• **TEXT**:
UNITED STATES DISTRICT COURT SOUTHERN DISTRICT OF NEW YORK
March 27, 1951
BARETICH et al.
UNITED STATES et al.
The opinion of the court was delivered by: CONGER
Libel by eleven members of the crew of the S.S. Saint Mihiel for salvage.
Libellants consented to the dismissal of the libel against War Emergency Tankers, Inc.
The S.S. Saint Mihiel was a tanker operated by respondent United States of America.
On April 8, 1945 the Saint Mihiel left New York in convoy. She carried a cargo of six million odd gallons of high-octane gasoline for delivery to England.
In the same convoy and immediately preceding the Saint Mihiel was another tanker, the Nashbulk. On April 9, 1945, at about 8 p.m. a collision occurred between the Saint Mihiel and the Nashbulk. The Saint Mihiel was struck on her starboard side at or about the No. 6 tank, and as a result fire broke out on the Saint Mihiel, which soon enveloped the whole vessel. As one of the witnesses stated, 'She immediately went up into flames.' The captain and the chief mate were on the bridge at the time. According to one of the crew, the conditions were such that the captain stated then that, 'We could not possibly do anything with her. We could not fight it and we would have to abandon ship.' The general alarm was then sounded. At that time there was a hole on the top of the deck and the rough seas were going into the side of the ship and forcing the gasoline up (from No. 6 tank) and spreading it over the entire vessel and into the sea, so that soon the whole ship was afire as well as the water on the starboard side. The flames on the ship were higher than the mast. There was, of course, a fear in the minds of some of the men that the Saint Mihiel would blow up. There was ammunition on board for the use of the gun crew and it was exploding. As one may very well imagine, there was great confusion and panic. The captain was yelling, 'Abandon ship, abandon ship', about the time the burning gasoline on the water was beginning to encircle the ship.
After some difficulty the No. 2 life boat on the portside was launched, and some of the officers and men attempted to leave the vessel that way, but the flames started to come into the boat and they were compelled to jump into the sea. Most of the men jumped into the sea from the Saint Mihiel and started to swim away. The survivors were picked up by two of the escort destroyers in the convoy, which had turned back to rescue the men. Out of the crew of 50, 27 perished including the captain and the chief mate.
Several of the destroyer escorts were ordered to stand by and they cruised around all night in search of survivors, and the Nashbulk stood by all night. In the meantime the fire on the Saint Mihiel continued. She was in sight of the destroyers and the Nashbulk during the night. At 7:30 the next morning she was about five miles from one of the destroyers.
In the meantime and about 1 P.M. of April 9th, two destroyers, which were in a west bound convoy in the neighborhood of Bermuda were ordered to the scene of the collision to stand by and to assist. The destroyers were the Edsall and the Stewart. At the same time the navy tugs Kiowa and Escape stationed at Bermuda were also ordered to the scene.

• **DATA SHOWN**:

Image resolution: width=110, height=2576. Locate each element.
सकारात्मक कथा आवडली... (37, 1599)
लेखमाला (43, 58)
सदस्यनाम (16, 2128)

• **WHAT IS BEING ASKED**:
Reproduce word for word the part of the court opinion that begins with the words containing "UNITED STATES DISTRICT" and ends with "States of America.".

• **EXPECTED ANSWER**:
UNITED STATES DISTRICT COURT SOUTHERN DISTRICT OF NEW YORK
March 27, 1951
BARETICH et al.
UNITED STATES et al.
The opinion of the court was delivered by: CONGER
Libel by eleven members of the crew of the S.S. Saint Mihiel for salvage.
Libellants consented to the dismissal of the libel against War Emergency Tankers, Inc.
The S.S. Saint Mihiel was a tanker operated by respondent United States of America.